* [Directive]
Could you copy, word for word, the lines of the data that begin with the line containing "Screen dimensions: 270x160" and continue through the end of the data? Leave the pictures out.

start Data extract

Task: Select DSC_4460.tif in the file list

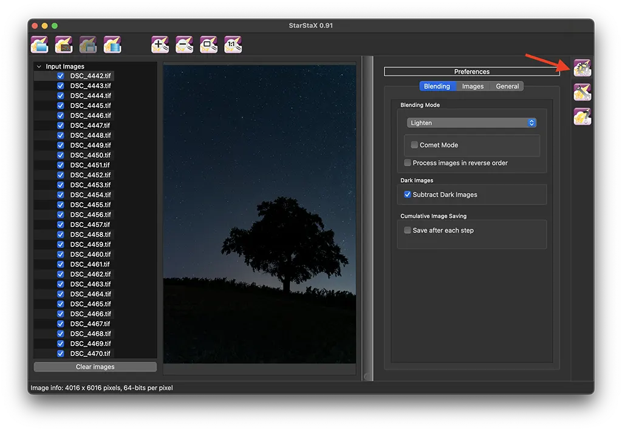Action: click(90, 254)

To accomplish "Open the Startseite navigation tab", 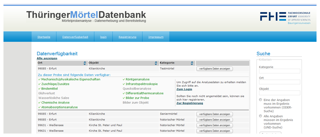I will [x=44, y=37].
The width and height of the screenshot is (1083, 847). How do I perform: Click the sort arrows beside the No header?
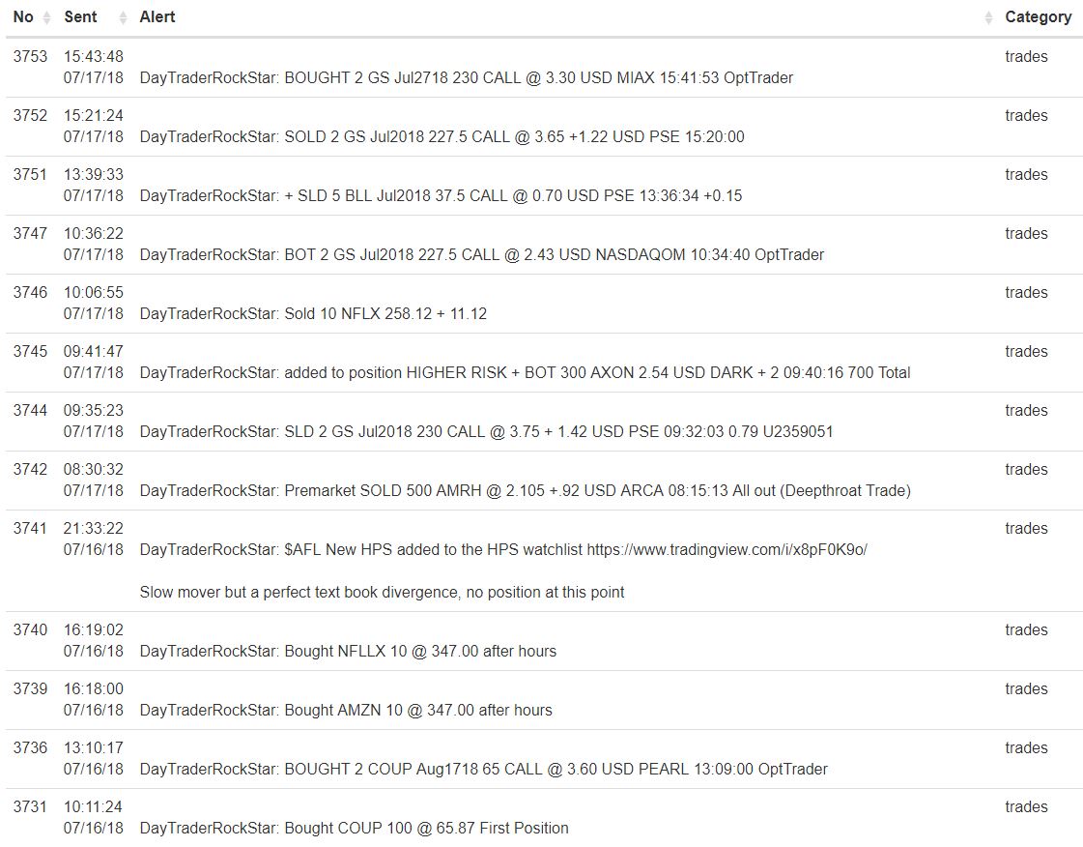pyautogui.click(x=46, y=17)
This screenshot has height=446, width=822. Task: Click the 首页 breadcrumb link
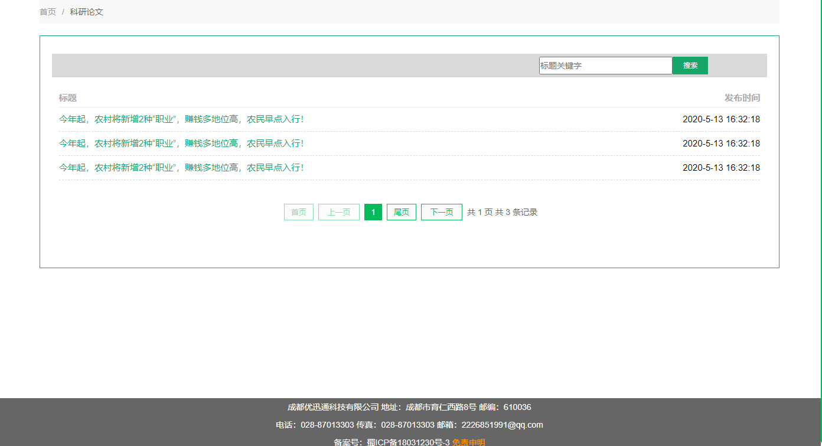(48, 12)
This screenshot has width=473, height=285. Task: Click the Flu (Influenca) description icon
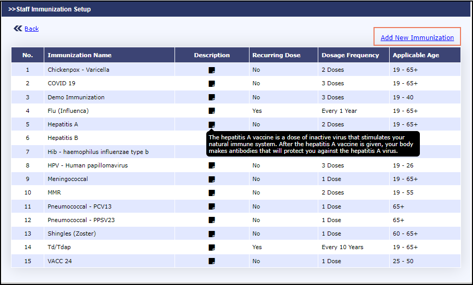tap(211, 111)
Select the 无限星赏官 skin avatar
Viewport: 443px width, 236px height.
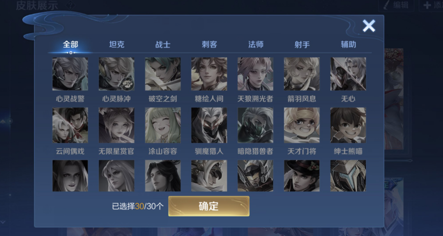tap(116, 125)
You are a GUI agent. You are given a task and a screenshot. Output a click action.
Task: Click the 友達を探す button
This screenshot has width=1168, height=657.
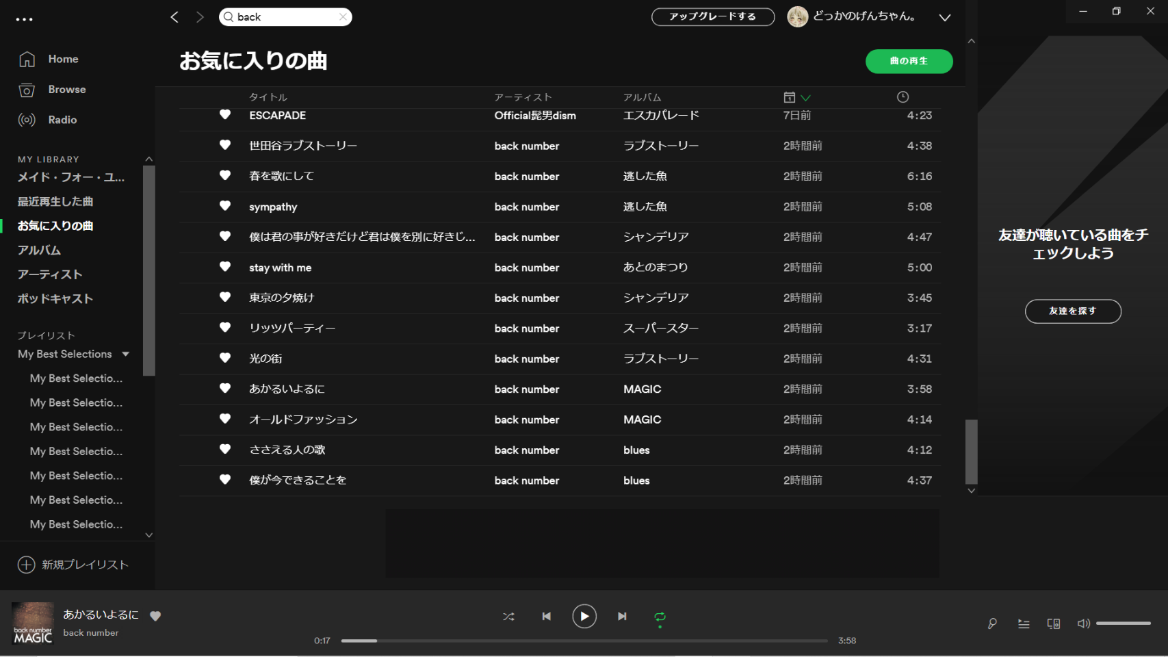point(1072,311)
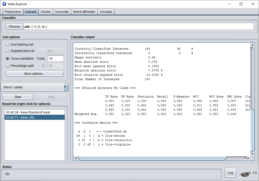Select the Use training set option
Image resolution: width=259 pixels, height=181 pixels.
coord(7,45)
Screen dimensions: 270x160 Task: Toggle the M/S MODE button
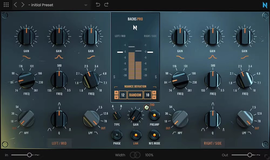coord(154,135)
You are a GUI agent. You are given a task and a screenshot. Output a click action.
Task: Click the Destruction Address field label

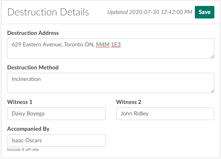33,33
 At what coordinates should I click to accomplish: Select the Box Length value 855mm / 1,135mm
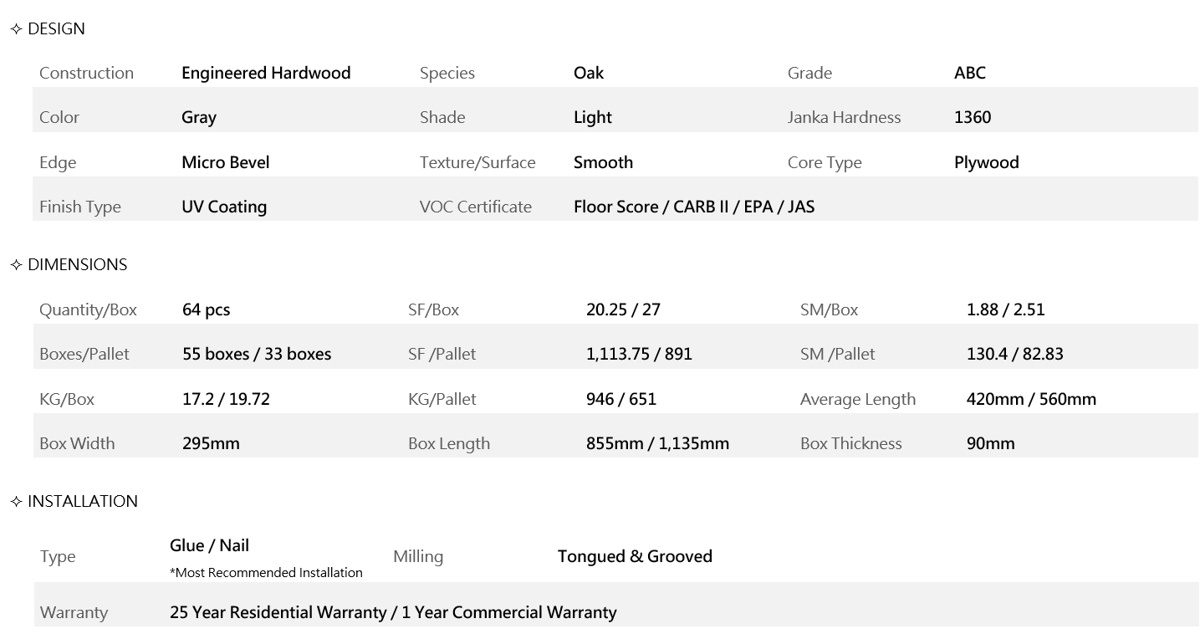[x=657, y=444]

end Data extract

* [Reply to the task]
Screen dimensions: 270x160 Task: Toggle the M/S MODE button
coord(154,135)
You are a GUI agent. You are given a task and a screenshot. Output a click action.
Task: Click the Destruction Address field label

33,33
 At what coordinates should I click to accomplish: Select the Box Length value 855mm / 1,135mm
[x=657, y=444]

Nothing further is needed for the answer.